What types of data does your small business store and where does it live?

Sofya Pogreb, chief operating officer for NEXT Insurance, says that when evaluating insurance needs and determining if cyber insurance is necessary, “small business owners should ask themselves what types of data they store and where it lives. Any business that uses a computer [or] mobile phone, accepts credit cards, or that stores sensitive data in the cloud or on an electronic device should have cyber liability insurance.” Sensitive data might include information about customers, employees, or the finances of the business.

“With more small businesses embracing digital practices, the importance of cyber insurance for SMBs will only continue to grow” she adds. “As a small business owner, you may think that you are immune to cyberattacks—but that isn’t the case.”

Aside from direct assaults, SMBs that do business with larger enterprises also must consider the security compromises that simply use them as a stepping stone to larger online prey. Case in point: The infamous 2014 breach of Target’s systems, which arguably brought cybersecurity issues to a mainstream audience; the attackers accessed the retailer’s systems by first breaching a vendor who simply provided HVAC services to Target.

“While large organizations have used cyber-insurance for nearly two decades to transfer risk, evolving attack campaigns are placing the SMB market clearly in the crosshairs,” says Joseph Krull, senior analyst in cybersecurity for Aite-Novarica Group.

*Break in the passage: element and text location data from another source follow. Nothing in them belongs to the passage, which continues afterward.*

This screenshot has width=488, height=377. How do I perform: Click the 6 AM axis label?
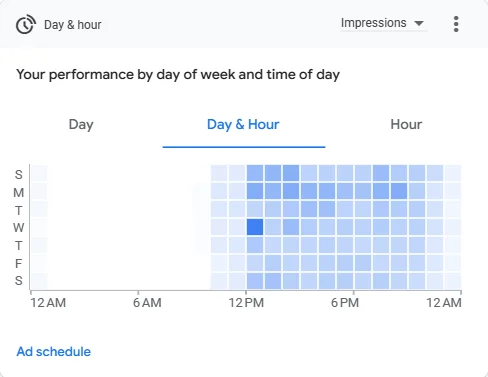pyautogui.click(x=147, y=303)
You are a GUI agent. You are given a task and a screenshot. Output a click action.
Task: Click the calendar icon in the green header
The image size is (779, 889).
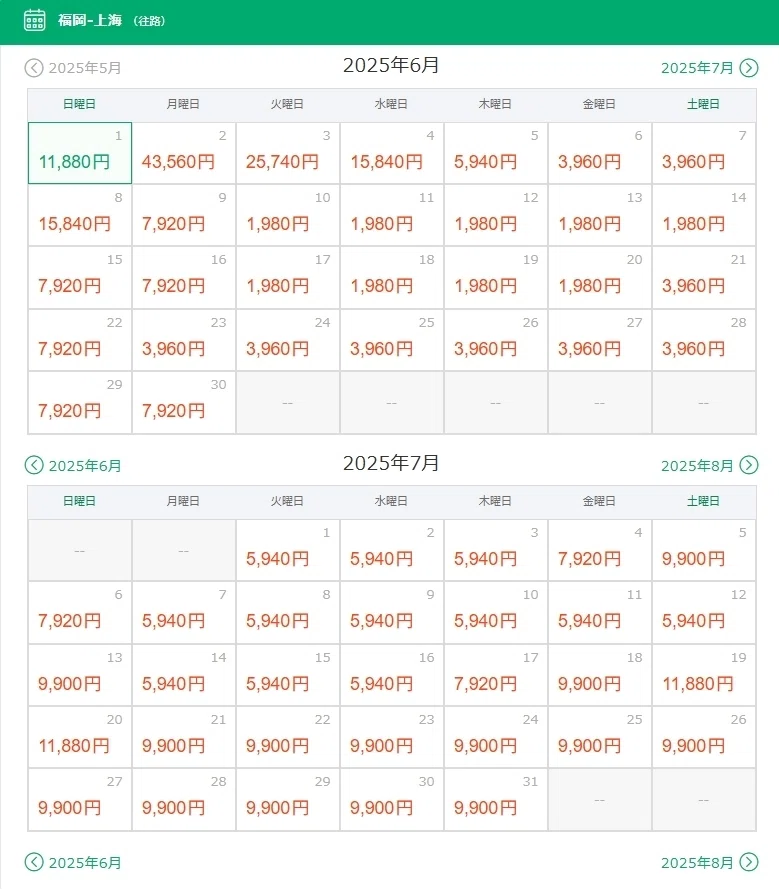tap(35, 20)
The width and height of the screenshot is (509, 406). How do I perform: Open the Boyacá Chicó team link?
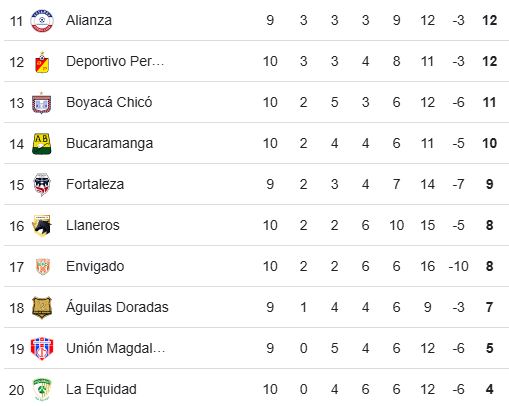(x=109, y=102)
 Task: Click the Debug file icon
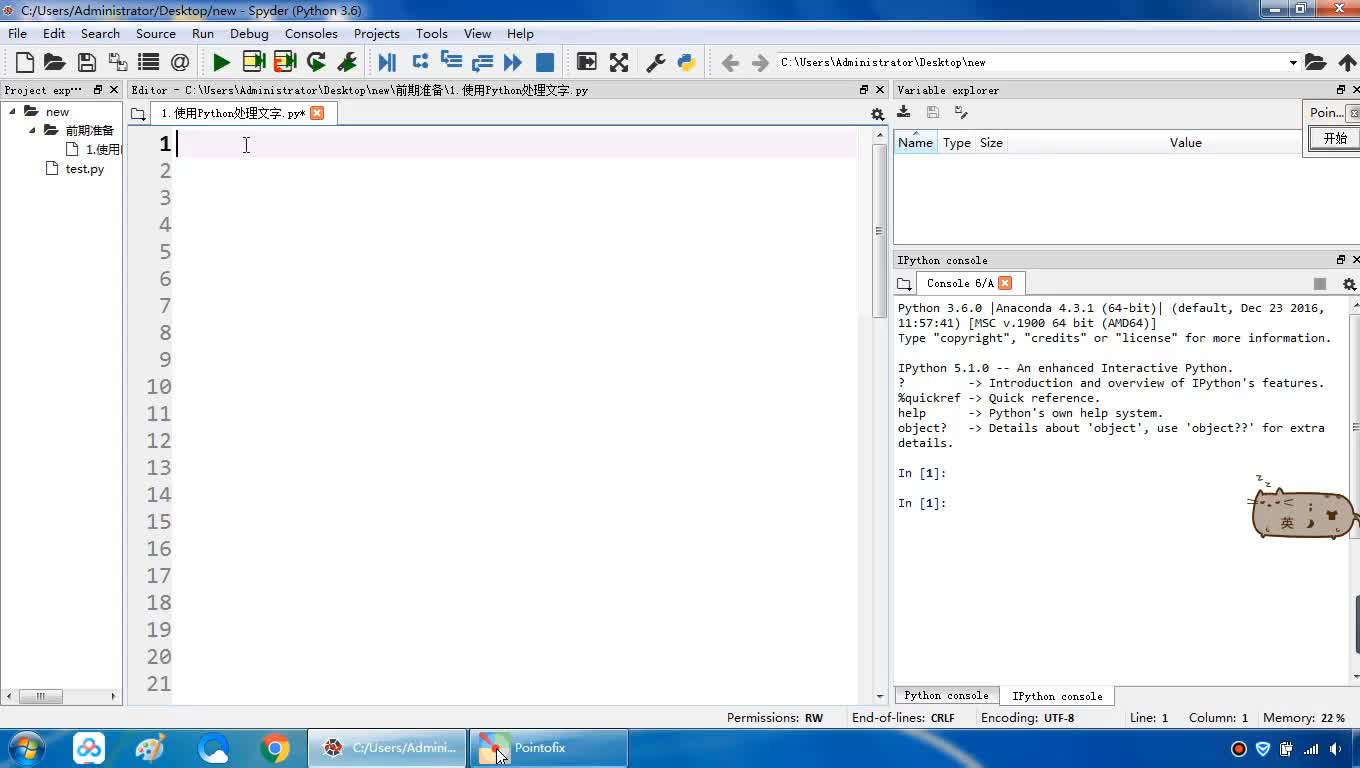387,62
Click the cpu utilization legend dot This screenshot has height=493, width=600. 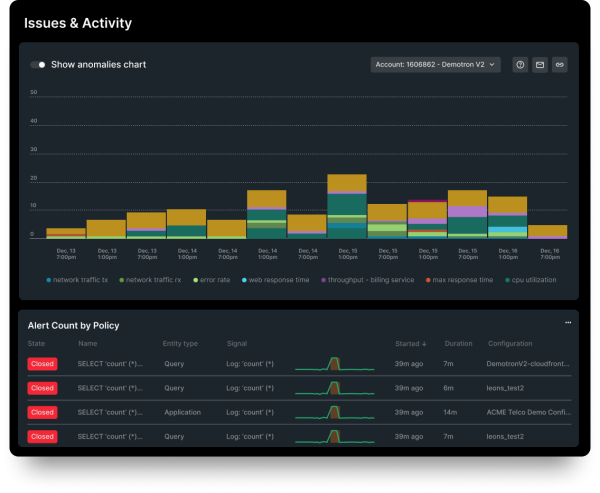tap(507, 280)
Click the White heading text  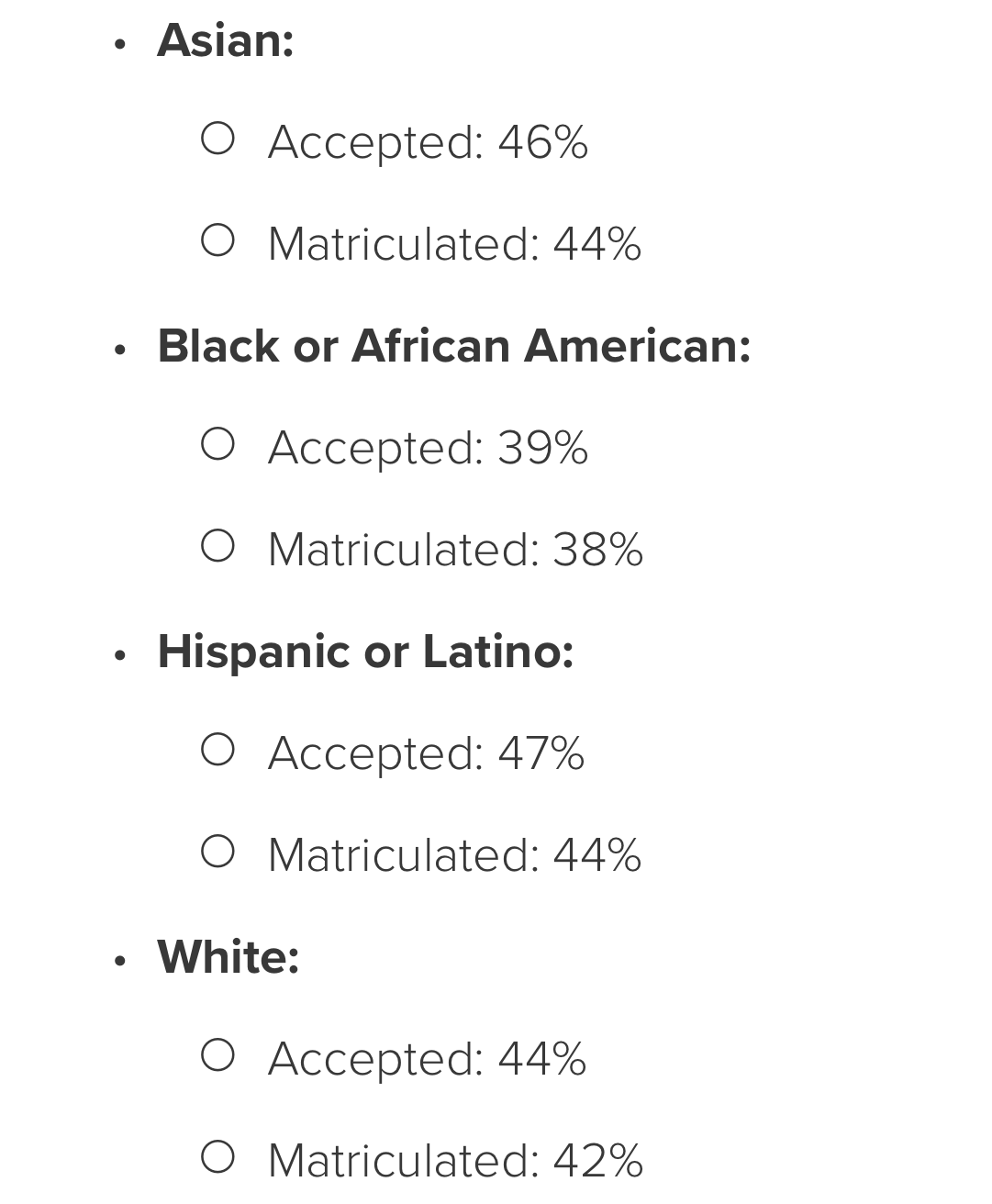coord(228,957)

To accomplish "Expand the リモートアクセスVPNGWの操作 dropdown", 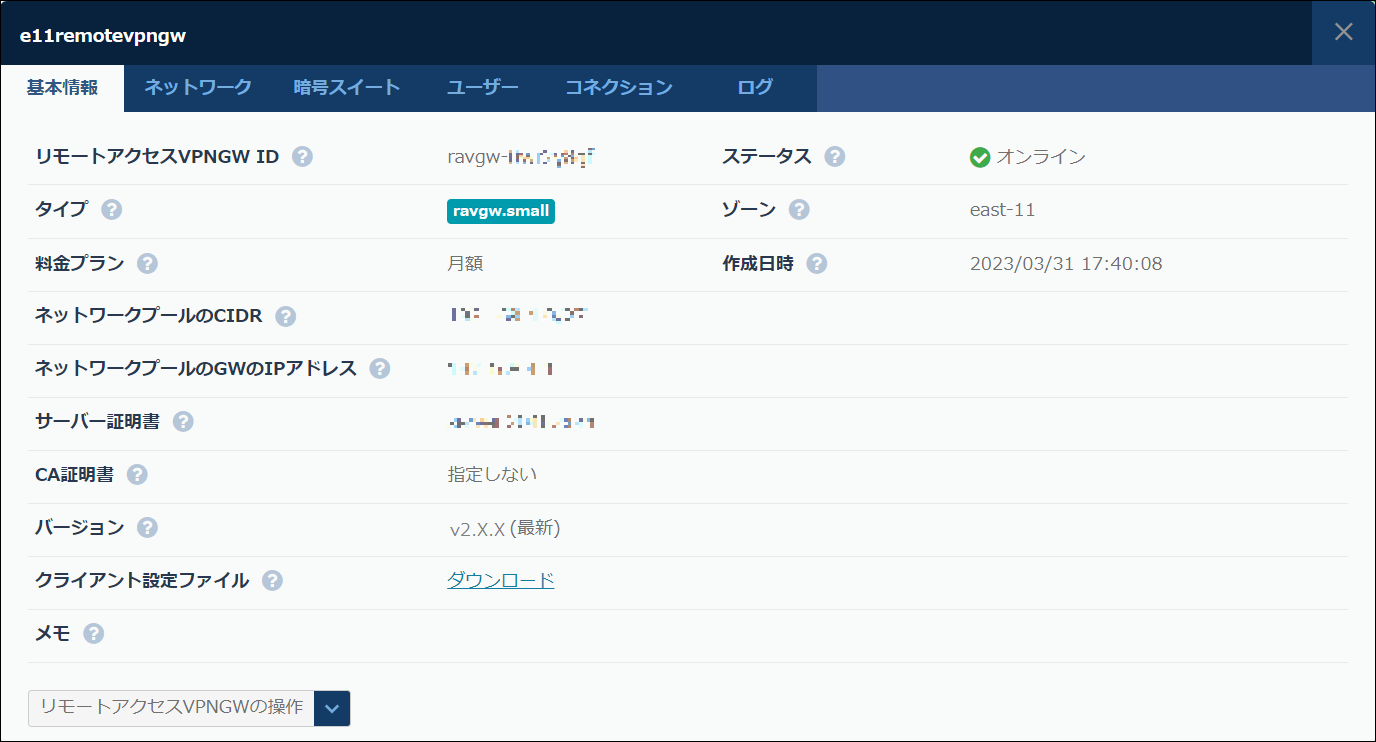I will (x=332, y=708).
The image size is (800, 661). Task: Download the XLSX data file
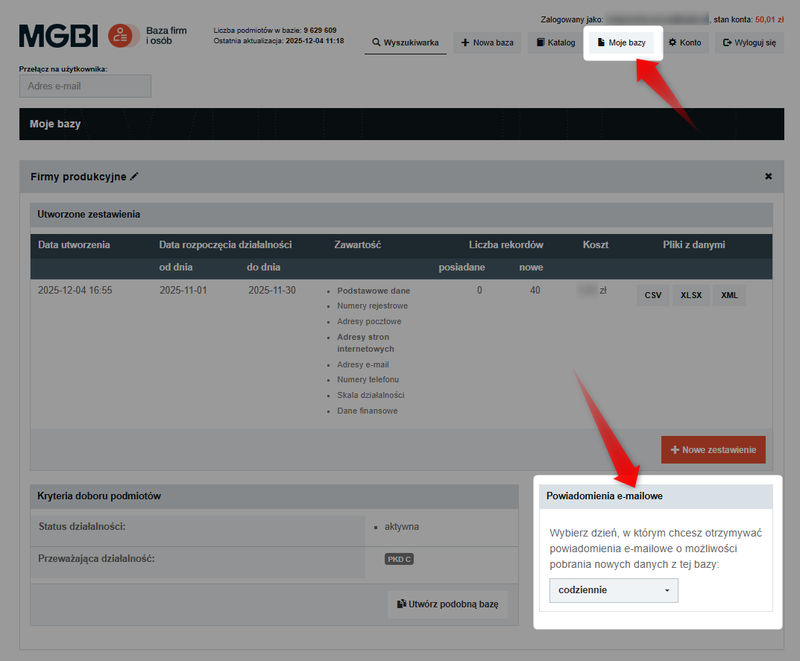(691, 295)
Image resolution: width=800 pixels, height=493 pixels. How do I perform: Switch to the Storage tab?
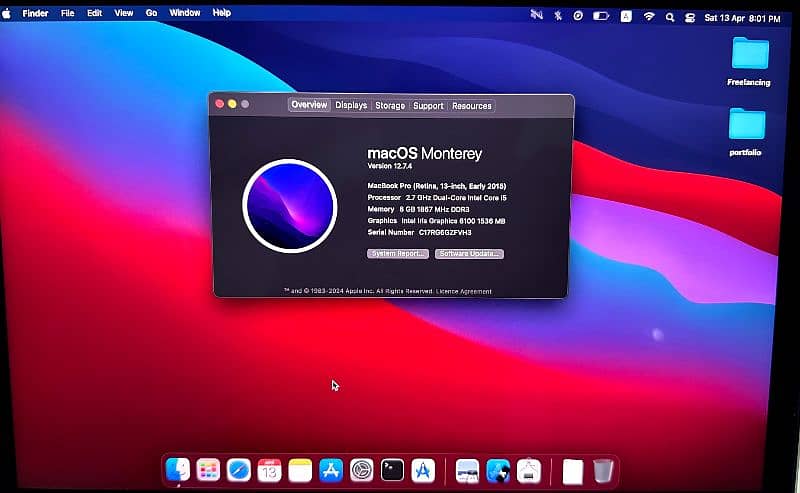pyautogui.click(x=390, y=105)
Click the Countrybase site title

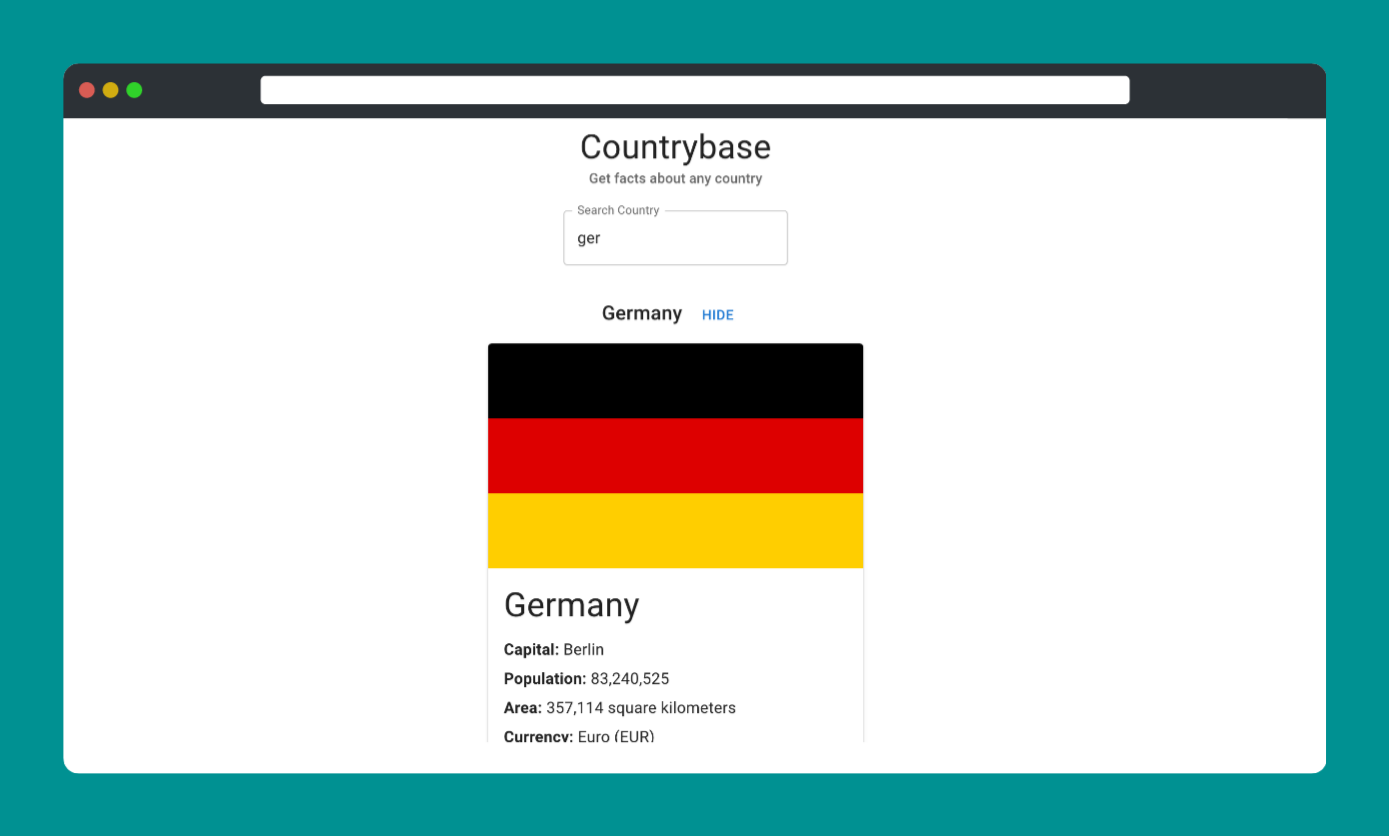coord(675,146)
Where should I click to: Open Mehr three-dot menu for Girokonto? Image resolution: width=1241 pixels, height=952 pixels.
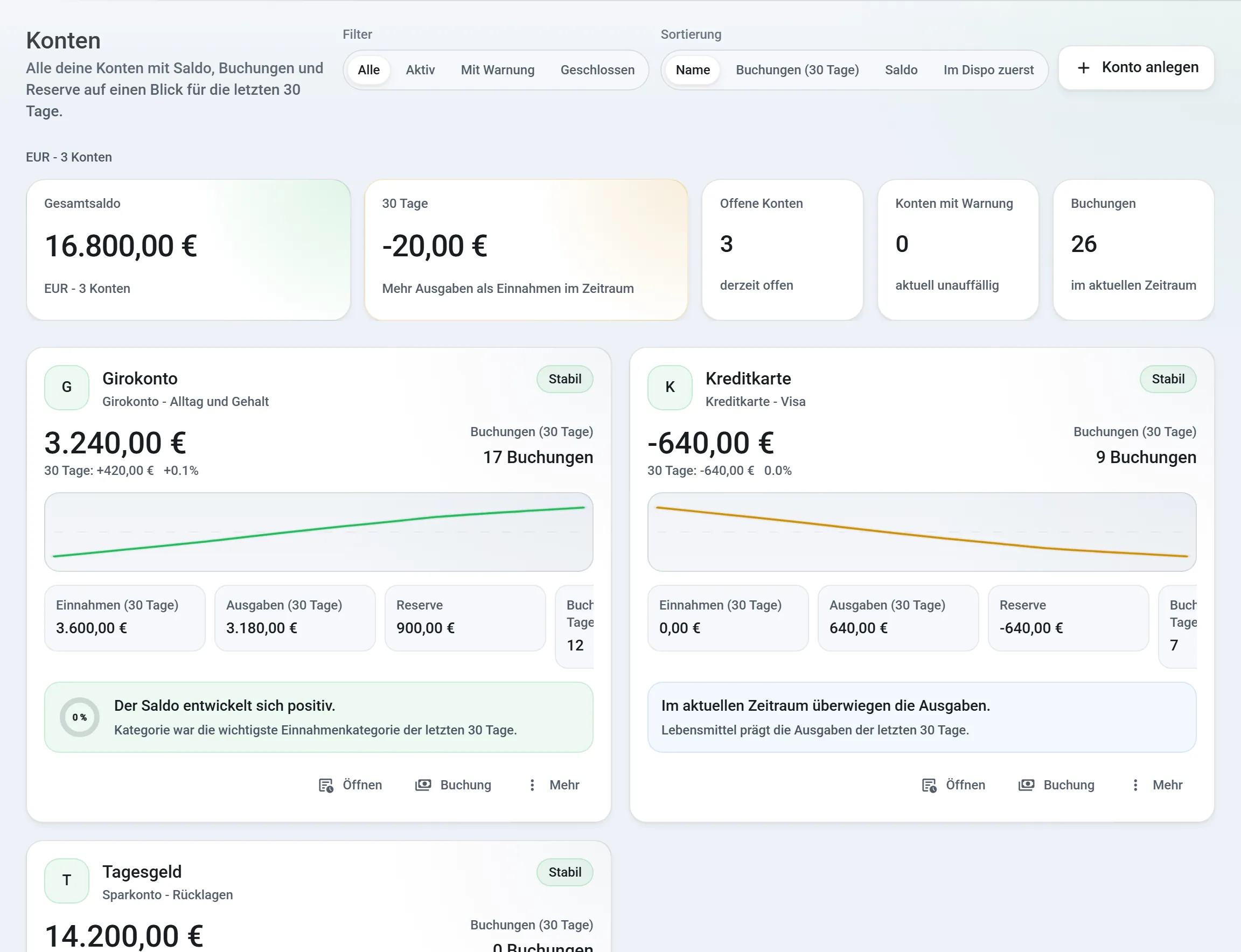(x=532, y=785)
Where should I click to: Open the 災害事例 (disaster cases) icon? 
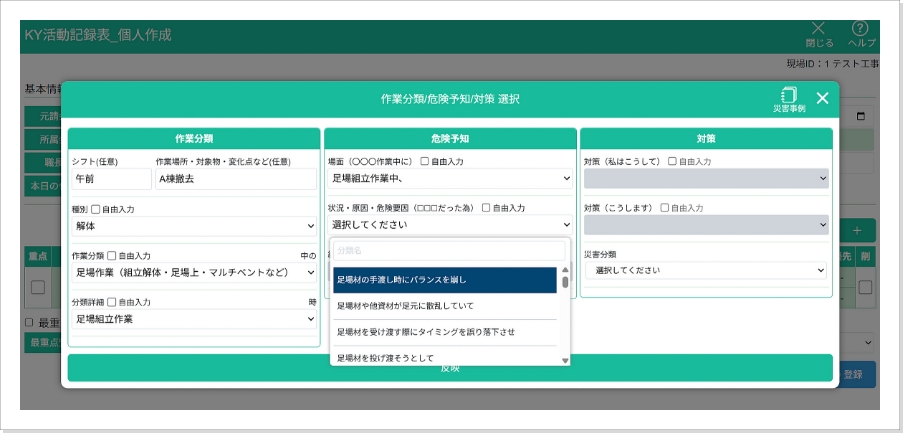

He points to ransomware groups like REvil and Darkside that now license their ransomware tools to affiliates and take a share of the ransoms collected. “As more affiliates lease the tools and mount their own campaigns, these affiliates are achieving economies of scale by attacking large numbers of organizations of all sizes.”

New vulnerabilities for small companies

Michael Del Giudice, principal consultant in the cybersecurity practice at Crowe LLP, says that cyber-insurance is not a “magic bullet—nothing can be 100% secure.” But it does provide ways to effectively cap the losses from cyber attacks.

According to the Mid-Year 2021 Cybercrime Report released by security software firm Sontiq in July, “small business threats is the leading cybercrime trend in the first six months of this year, and the one that poses the greatest risk to consumers.”

The quick transition to remote work in the wake of the pandemic seems to have exacerbated the threat. “Cybercriminals seized on new vulnerabilities created by remote work and the general chaos of the pandemic. Small businesses, in particular, were not as well-equipped to fend off cyberattacks,” Jim Van Dyke, senior vice president of financial wellness at Sontiq and a former advisor to the Consumer Financial Protection Bureau, said in a release. “Most people do not realize how dangerous these small-scale data breaches can be.”